Exercise brief
Search the records below for the word "computer", then return every line where it appears.

[Stored data entries]
┄┄┄┄┄┄

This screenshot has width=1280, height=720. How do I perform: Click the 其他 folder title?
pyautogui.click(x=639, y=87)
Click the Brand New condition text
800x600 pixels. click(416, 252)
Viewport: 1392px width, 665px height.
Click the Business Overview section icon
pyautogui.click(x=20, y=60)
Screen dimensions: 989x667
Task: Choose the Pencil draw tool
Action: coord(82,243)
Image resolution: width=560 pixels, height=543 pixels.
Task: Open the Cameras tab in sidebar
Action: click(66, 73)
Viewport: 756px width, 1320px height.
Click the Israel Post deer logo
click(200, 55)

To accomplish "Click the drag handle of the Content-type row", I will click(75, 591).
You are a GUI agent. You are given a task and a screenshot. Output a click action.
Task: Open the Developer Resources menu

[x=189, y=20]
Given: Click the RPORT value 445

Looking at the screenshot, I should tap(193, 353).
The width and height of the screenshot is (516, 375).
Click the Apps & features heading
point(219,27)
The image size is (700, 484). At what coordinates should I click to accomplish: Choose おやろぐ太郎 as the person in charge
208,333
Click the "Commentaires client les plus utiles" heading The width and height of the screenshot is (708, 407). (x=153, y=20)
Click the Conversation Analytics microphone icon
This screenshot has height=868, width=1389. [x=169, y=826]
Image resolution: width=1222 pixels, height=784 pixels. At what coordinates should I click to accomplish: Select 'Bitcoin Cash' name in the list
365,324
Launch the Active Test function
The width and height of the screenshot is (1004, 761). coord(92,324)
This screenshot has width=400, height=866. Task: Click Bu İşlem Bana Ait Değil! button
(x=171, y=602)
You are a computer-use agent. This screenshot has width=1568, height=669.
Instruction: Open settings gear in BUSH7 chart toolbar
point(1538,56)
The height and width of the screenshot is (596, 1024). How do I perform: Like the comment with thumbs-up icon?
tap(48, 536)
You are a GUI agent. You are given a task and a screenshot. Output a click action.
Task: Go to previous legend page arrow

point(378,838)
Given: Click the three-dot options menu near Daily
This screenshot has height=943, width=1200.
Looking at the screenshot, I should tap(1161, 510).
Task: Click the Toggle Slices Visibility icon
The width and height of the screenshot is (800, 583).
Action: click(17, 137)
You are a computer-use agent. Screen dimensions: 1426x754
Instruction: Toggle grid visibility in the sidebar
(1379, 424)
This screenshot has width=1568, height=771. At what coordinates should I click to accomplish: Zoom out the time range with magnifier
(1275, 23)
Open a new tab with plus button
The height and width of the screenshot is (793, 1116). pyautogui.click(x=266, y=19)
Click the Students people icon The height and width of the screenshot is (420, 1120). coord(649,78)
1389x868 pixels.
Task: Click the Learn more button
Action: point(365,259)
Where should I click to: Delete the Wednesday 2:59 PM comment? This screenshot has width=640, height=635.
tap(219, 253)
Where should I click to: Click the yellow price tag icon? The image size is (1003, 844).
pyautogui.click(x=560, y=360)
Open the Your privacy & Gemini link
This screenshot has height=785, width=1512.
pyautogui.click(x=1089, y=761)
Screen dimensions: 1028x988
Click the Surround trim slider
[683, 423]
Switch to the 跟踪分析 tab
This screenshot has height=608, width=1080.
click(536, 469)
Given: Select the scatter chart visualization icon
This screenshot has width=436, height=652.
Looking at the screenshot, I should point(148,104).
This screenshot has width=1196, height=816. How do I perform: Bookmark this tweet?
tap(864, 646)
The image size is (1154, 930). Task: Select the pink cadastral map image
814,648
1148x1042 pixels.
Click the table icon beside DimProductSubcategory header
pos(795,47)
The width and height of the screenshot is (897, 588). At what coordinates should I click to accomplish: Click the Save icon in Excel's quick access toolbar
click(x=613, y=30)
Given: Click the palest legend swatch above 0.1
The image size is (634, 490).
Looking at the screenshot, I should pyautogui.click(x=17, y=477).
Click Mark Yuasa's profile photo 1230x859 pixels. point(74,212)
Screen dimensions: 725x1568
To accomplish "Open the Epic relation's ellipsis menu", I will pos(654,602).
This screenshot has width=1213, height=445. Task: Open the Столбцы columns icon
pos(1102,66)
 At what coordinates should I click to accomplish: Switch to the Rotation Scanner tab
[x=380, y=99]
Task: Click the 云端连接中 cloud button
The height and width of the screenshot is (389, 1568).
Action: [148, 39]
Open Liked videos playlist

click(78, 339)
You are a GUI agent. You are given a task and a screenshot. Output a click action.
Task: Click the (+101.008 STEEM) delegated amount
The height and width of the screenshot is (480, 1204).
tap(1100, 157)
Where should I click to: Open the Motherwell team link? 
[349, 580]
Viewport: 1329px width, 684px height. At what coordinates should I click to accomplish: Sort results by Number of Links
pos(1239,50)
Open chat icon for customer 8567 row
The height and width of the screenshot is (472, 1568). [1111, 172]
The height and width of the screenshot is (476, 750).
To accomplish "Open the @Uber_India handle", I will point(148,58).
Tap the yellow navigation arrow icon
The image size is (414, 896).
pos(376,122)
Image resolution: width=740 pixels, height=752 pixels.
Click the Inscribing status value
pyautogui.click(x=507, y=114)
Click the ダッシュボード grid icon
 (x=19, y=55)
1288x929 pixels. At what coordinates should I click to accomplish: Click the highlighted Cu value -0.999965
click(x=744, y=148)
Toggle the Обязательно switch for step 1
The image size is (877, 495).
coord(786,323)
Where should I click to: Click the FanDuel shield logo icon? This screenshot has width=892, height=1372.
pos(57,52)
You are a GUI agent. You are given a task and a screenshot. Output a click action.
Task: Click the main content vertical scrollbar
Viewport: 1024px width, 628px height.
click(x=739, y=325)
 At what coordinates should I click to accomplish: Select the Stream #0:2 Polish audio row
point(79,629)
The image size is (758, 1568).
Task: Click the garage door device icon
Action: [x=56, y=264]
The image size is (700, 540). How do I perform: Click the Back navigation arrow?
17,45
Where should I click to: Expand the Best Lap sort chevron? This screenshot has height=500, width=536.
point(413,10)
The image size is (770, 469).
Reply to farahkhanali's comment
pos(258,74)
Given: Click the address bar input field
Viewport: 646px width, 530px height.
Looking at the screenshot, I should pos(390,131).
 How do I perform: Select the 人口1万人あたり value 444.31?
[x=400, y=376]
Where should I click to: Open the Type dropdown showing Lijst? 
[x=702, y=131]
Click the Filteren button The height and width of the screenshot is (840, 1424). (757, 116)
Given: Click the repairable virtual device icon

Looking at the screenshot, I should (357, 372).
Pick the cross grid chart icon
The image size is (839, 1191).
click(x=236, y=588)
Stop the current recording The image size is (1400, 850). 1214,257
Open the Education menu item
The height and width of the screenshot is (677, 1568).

┄┄┄┄┄┄

Problem solution
You are a computer-use agent. This screenshot has width=1568, height=669.
You are a computer-use agent. Screen dimensions: 1426x754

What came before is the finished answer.